By lucky coincidence, the course coincided with a huge court case in the media. It was every teacher's dream. It was like teaching a class with a Lab component. We could watch the arguments unfold as we study proper argumentation and logic. And the court case was-- OJ Simpson.

OJ Simpson as you remember was once a football hero, the model of perfection of strong, fine black manhood. He showed black people that it is possible to excel. He was shiny clean and competed fairly, successful on his own merits. I actually saw his name in the American Heritage dictionary, with his picture. Of course he never made it to the next edition.

Nobody wanted Simpson found guilty. It was not just a mark on him but on all black people, particularly black males, who already had it hard enough. Everyone felt this way, black and white alike. My students, as blacks, felt it as something personal, and hoped dearly that he was innocent.

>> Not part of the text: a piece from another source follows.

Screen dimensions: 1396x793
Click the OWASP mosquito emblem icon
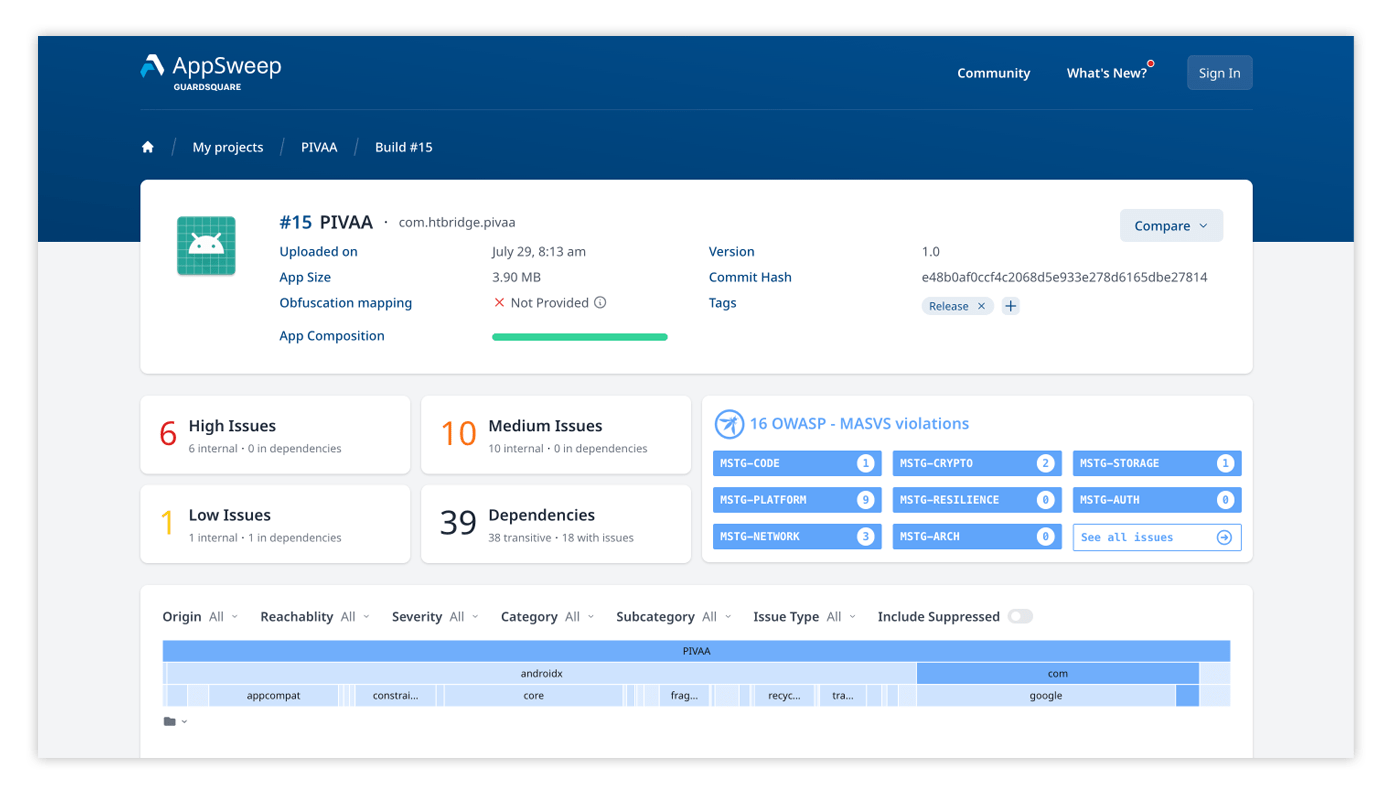coord(729,423)
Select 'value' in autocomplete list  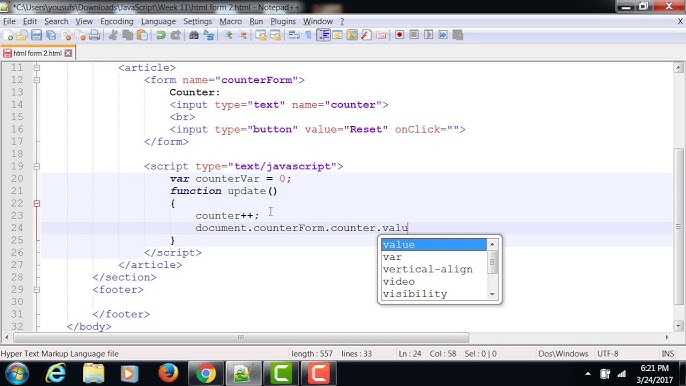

The Logic and Argumentation textbook for this class taught the kind of logic that lawyers use, such as ad hominem and other fallacies, bias, unconscious assumptions, the vagaries of witness testimony, guilty until proven innocent, and so on. There were snippets of court cases in the book as examples of some of the concepts. Heavy emphasis was placed on the topic of bias, with many examples to show how our prejudices and assumptions lead us to inaccurate conclusions, and how advertisements, the government etc. mislead us by using language in sneaky ways.

Well by now you see where this is going, I'm sure. The course was very demanding and induced a completely new way of looking at the world. By the end, nearly every student said the same thing: "When I started this class I was for OJ, but I hate to say this, now I think he's guilty."

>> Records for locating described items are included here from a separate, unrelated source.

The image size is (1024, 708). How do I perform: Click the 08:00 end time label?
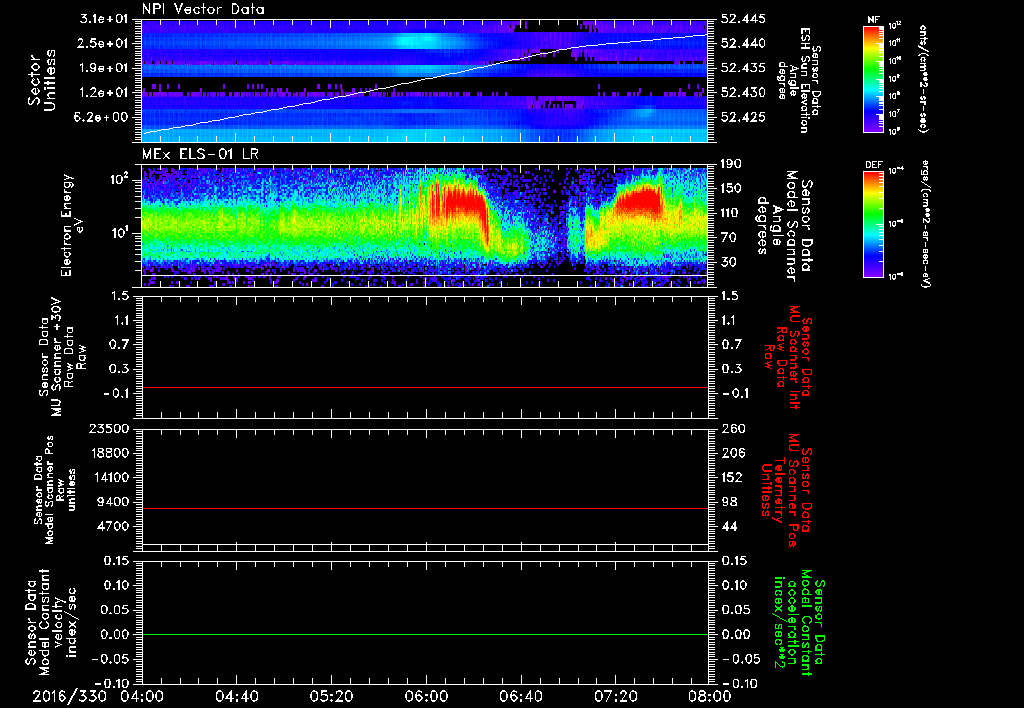click(708, 695)
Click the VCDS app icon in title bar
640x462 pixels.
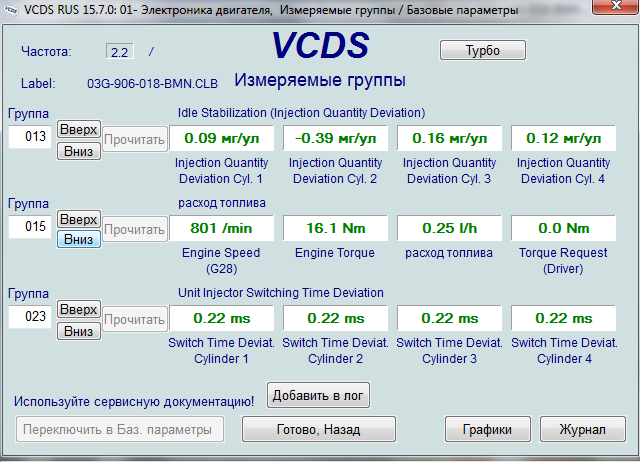coord(11,10)
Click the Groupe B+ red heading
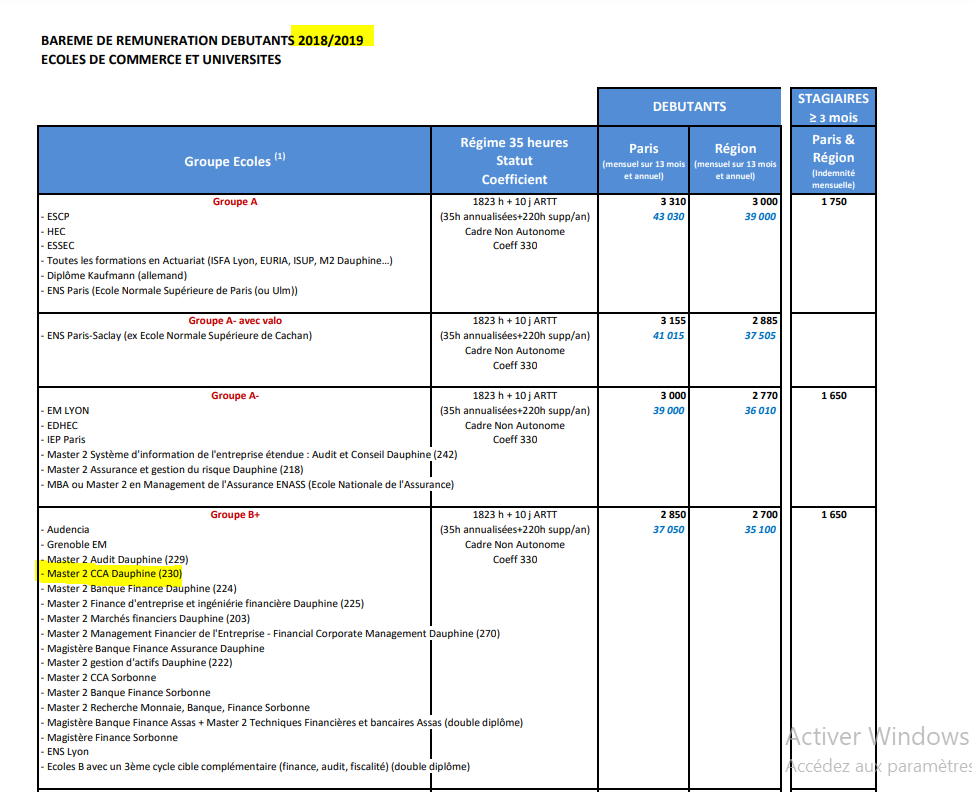Screen dimensions: 972x792 235,515
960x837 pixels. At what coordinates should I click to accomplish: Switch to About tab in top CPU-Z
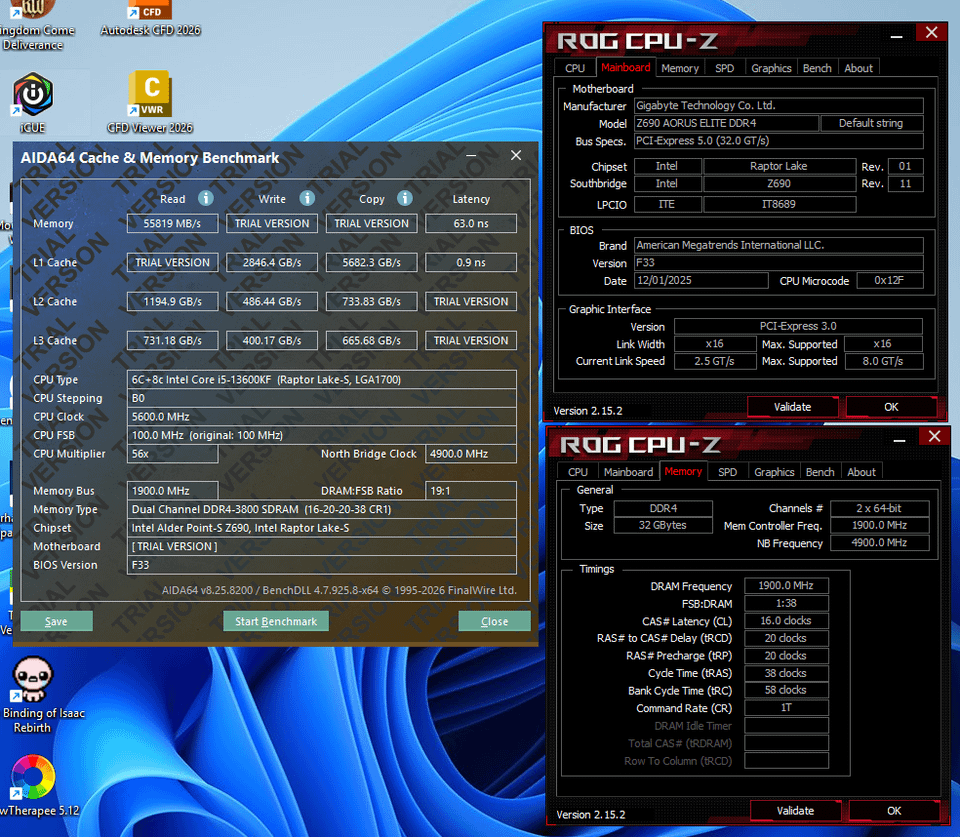[858, 68]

I learned about the verdict even before I got home. I passed a subway token booth whose message board read, in large triumphant letters:
Not Guilty!!
They didn't even have to put his name.

1 comment:

Anonymous said...

Thank you for posting this. It brought back memories of a trial from nearly two decades ago. I have a couple of observations. First, OJ's athleticism wasn't the only thing that made him a celebrity. Through his countless leaps in rent-a-car commercials, his appearances on variety shows (including a great comic turn on Saturday Night Live) and his recurring role in the popular "Naked Gun" movies, OJ was a familiar face for Americans. This made it equally hard to want to find him guilty of anything

Second, while it was convenient that you were teaching a course on Logic and Argumentation, I am reminded of something a lawyer friend once told me, "Logic has no place in a trial. It is to be shunned." Eyewitnesses are unreliable. Experts can be challenged by opposing experts. The evidence should support a conclusion but cold logic very, very, very rarely PROVES it. Argumentation, however, is the major component. And Team OJ argued the hell out of everything. Everyone is guaranteed a fair trial, after all, but not a perfect one.